-
Notifications
You must be signed in to change notification settings - Fork 615
Description
System information
- OS Platform and Distribution (e.g., Linux Ubuntu 16.04): Linux Ubuntu 16.04 & Windows 10
- TensorFlow version and how it was installed (source or binary): 2.3.0 from source
- TensorFlow-Addons version and how it was installed (source or binary): 0.11.1 from source
- Python version: 3.7
- Is GPU used? (yes/no): yes
Describe the bug
Resume a training process needs the restoration of the optimizer states to continue training RIGHT from the previous state without any loss of accuracy. Currently, the keras interface of saving model keras.Model.save_weights
checkpoints both the network parameters and the optimizer weights. However, when an optimizer is wrapped inside another, its weights can not be saved by this mean.

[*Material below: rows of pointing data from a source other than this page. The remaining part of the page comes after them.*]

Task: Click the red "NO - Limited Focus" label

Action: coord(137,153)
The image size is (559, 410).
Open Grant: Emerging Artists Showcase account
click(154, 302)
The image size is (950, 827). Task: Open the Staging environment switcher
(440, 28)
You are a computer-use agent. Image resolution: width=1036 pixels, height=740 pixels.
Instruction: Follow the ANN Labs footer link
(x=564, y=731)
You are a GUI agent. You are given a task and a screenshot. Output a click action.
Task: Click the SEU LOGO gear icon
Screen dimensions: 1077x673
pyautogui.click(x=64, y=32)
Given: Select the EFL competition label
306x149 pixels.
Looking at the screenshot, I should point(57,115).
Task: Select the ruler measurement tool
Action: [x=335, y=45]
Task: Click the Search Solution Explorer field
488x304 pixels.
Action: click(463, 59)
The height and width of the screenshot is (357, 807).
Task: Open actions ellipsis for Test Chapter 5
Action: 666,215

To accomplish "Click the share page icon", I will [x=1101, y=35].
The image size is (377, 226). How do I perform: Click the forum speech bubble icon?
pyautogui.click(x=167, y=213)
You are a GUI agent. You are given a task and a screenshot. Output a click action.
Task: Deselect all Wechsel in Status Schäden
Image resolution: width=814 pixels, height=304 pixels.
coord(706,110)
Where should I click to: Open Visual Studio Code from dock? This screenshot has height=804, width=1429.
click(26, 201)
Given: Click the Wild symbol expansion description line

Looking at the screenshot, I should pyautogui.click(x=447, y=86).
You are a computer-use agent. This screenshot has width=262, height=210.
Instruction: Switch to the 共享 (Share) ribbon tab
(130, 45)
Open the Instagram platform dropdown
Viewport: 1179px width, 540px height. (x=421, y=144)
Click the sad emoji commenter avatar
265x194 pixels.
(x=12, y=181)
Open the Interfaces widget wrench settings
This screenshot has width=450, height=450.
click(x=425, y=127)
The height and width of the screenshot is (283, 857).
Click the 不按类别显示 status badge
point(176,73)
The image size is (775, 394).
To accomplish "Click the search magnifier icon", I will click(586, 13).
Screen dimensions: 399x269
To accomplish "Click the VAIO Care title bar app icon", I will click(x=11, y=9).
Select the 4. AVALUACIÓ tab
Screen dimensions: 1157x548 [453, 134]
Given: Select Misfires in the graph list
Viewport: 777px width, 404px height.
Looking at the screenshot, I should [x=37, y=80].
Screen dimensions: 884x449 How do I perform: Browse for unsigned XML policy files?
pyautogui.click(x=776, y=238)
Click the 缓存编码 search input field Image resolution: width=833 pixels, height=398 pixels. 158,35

For example, when I was trying to use the Ranger optimizer, which is constructed by wrapping RAdam with Lookahead:
optimizer = tfa.optimizers.Lookahead(
tfa.optimizers.RectifiedAdam()
)
I noticed a performance drop on resuming training. I found that the weights of the inner RAdam were not saved into the checkpoint. (I checked the .index
file in the checkpoint folder and there are no variable names like "m" and "v", only "slow", which is the weights of Lookahead). Therefore, after loading the weights from file and restart fitting, the weights of RAdam are randomly reinitialized. This could because the weights of the inner optimizer are not automatically tracked.
Experiments
I trained the two LeNets on the FashionMNIST dataset. All the configurations are the same except for the optimizers. Both training are interrupted in the middle and then resumed.
Fig. TensorBoard. Blue: Ranger (Lookahead+RAdam), orange: RAdam.
Note the "bump" of the Ranger curve caused by the reinitialization of RAdam weights. Apparently, the weights of the inner optimizer are not correctly saved.